Guest Editorial: Robots Are Already Working Retail
Jack Abelson argues that a robotic adherence to sales and promotions misses the chance to create a bond with shoppers.
Recent articles have discussed the appearance of robots in warehouses to pull merchandise for delivery and further speculated upon what other functions these machines could perform in the retail industry. One example given is to replace salespeople on the selling floor, with customers ordering on the robot and it going to get the item(s) for them. Hopefully many of you reading this will be appalled to think of such a scenario as the future but it is too late for fear; the robots already exist in stores! Or so it would seem.

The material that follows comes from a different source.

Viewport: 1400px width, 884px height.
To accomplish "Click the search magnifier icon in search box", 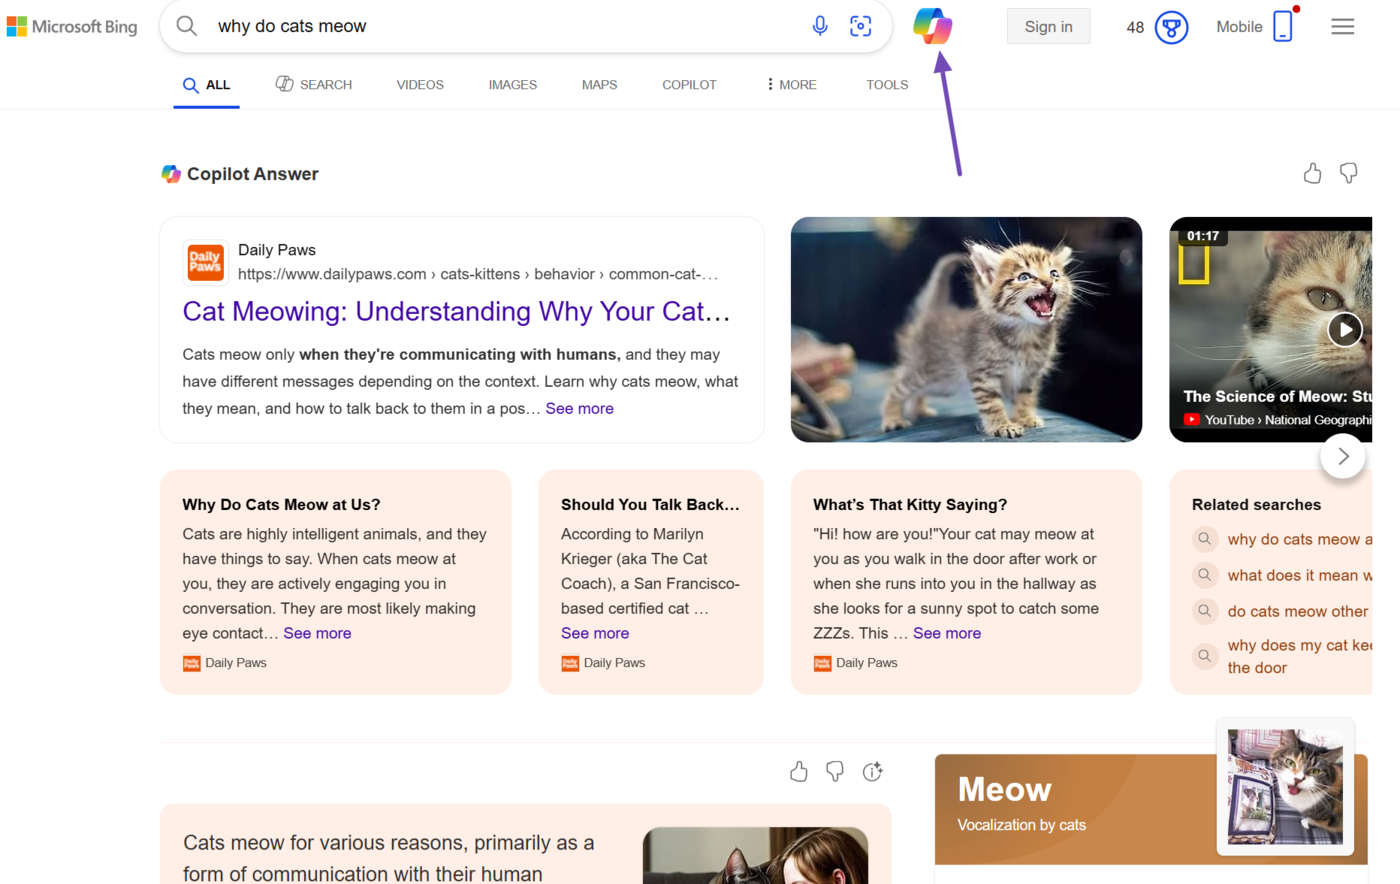I will tap(187, 26).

No matter where I enter, the person encountering me is only too happy to begin the conversation by telling me, in robotic style, what is a) on sale and/or b) what the promotion(s) is for the day. Now, I must admit I enjoy the mental gymnastics involved in determining what, exactly, an item will cost after the reductions, as it keeps one’s mind sharp. But seriously, is this the best lead you’ve got? Why do you presume I am solely focused on price? It is as if nothing else matters and that’s just plain wrong!
Those of you who have read my prior musings, and I know you are legion, have seen the proposition that it is value, and not price alone, which determines whether or not a customer buys; the concept of value encompasses far more factors than merely price. Therefore, would it not be better to, upon encountering a shopper, extol the newest and best you have to offer? Should you not pique the person’s interest and get them excited about being in your store? Sales exist everywhere; what makes you think yours is so special? Isn’t selling really about creating a bond with a consumer and letting their emotions take over when they see inspiring merchandise?
I was fortunate enough to have been taught by the best; one of my early mentors advised me to always “show the good goods first.” That referred to starting at the top as you can always go down, while the reverse is much harder to accomplish. Of course, this was before the maniacal focus on price which now mistakenly rules, but it still represents an applicable mantra to heed. Get the customer worked up and literally salivating for your merchandise! You cannot lose because, trust me, the consumer will tell you what he is thinking. If it is truly about sale (and I concede sometimes it is), you will know soon enough, so please do not presume anything! And, at least, you have introduced them to something exciting in your store; if all you have to offer is sale, you have very little indeed!
Every retailer must stay relevant, as relevance is the secret to survival. Once you lose your relevance, the end is near and, if you do not believe me, just ask Radio Shack. Speaking of shacks, some of you may recall my extolling Shake Shack striving to progress by cutting the french fries fresh on site, rather than flying in frozen potatoes, even though this changed method would increase costs. This was done to improve the product, adding value to further entice the customer, and thus relying on providing more benefit to drive sales. I am not arguing that this alone accounted for their recently floated spectacular IPO, but it does indicate a culture where cutting costs is not paramount and price has very little to do with success, as Shake Shack is hardly the least expensive alternative by any means.
So let us please forget the constant barrage of messages about price and focus on the three elements of success in retail: Compelling merchandise, presented in a compelling manner, and sold by knowledgeable, well trained and well compensated people (not robots). We do not have to complicate the equation any more than this!